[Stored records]
<<<<

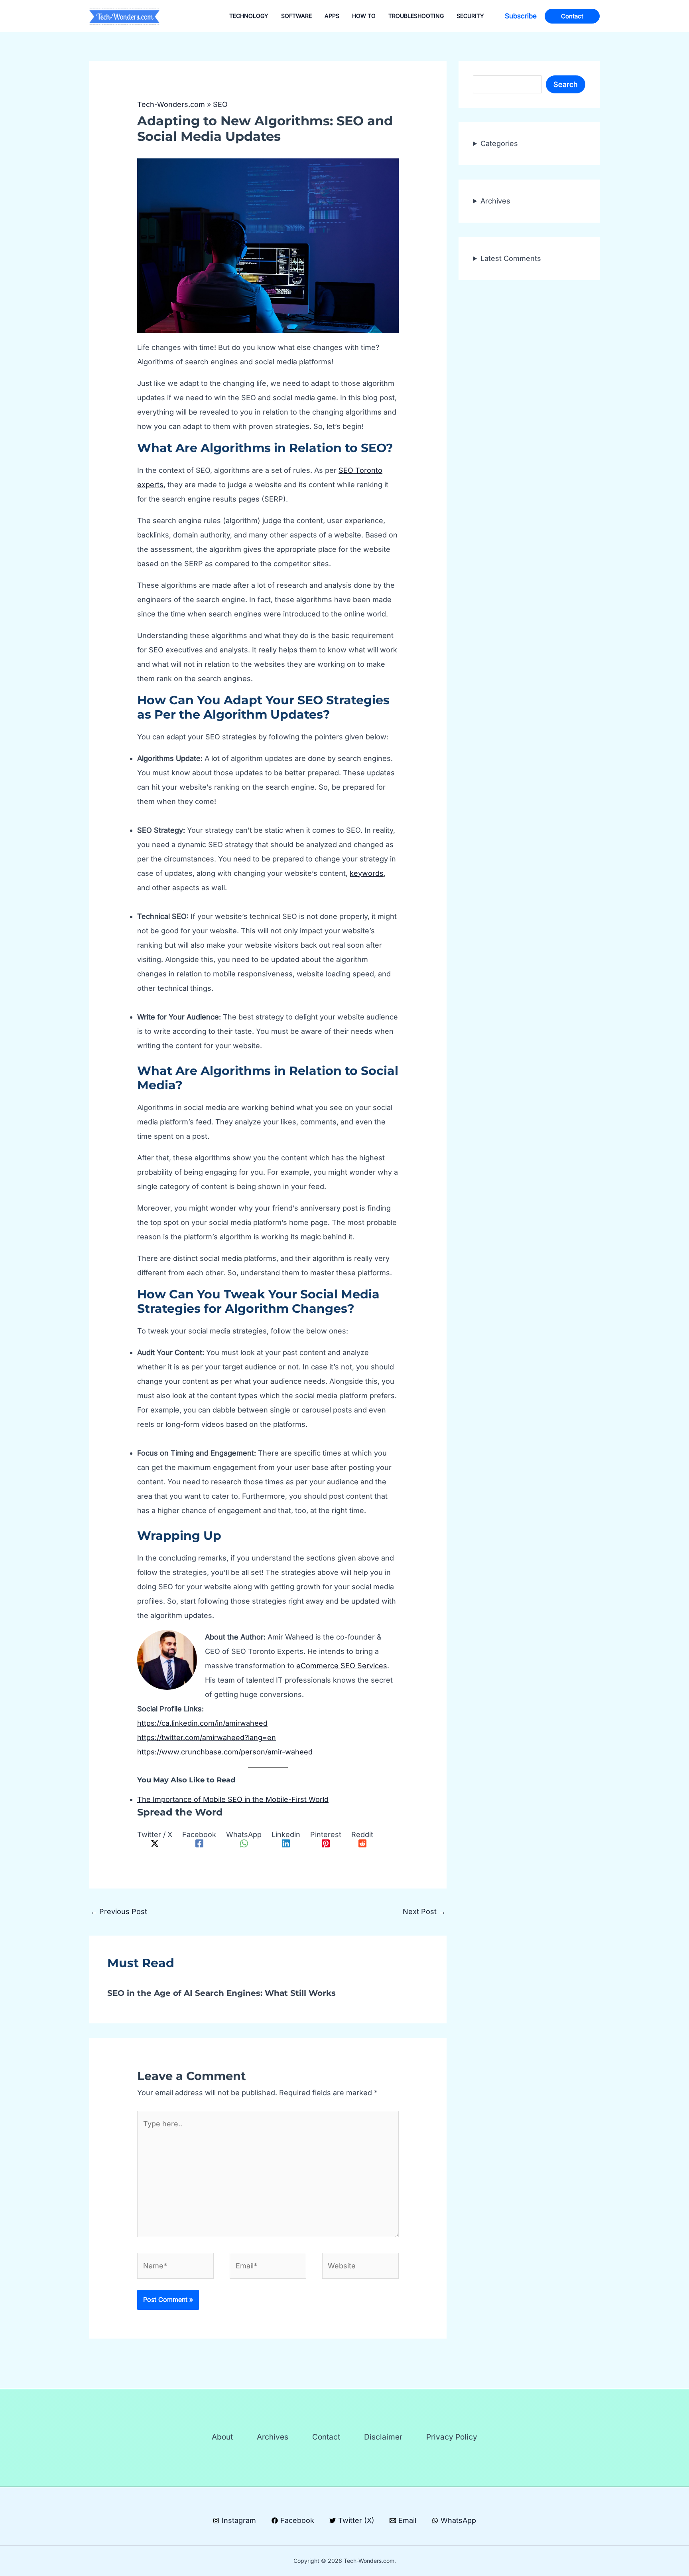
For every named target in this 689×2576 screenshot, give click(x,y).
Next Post (424, 1911)
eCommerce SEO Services (341, 1665)
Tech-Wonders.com (171, 104)
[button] (521, 16)
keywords (367, 873)
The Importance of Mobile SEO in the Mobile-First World (233, 1799)
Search (565, 84)
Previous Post (118, 1911)
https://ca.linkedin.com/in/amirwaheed (202, 1723)
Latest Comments (510, 258)
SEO (220, 104)
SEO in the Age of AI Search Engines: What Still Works (221, 1993)
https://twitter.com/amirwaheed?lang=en (206, 1737)
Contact (326, 2437)
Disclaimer (383, 2437)
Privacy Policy (451, 2437)
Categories (499, 143)
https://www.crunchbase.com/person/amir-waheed (225, 1752)
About (222, 2437)
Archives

>>>>

What to work on
Give back only the lines from the one containing "Contact (326, 2437)" through the final line of the entries above, exactly as written, both included.

Result of the task
Contact (326, 2437)
Disclaimer (383, 2437)
Privacy Policy (451, 2437)
Categories (499, 143)
https://www.crunchbase.com/person/amir-waheed (225, 1752)
About (222, 2437)
Archives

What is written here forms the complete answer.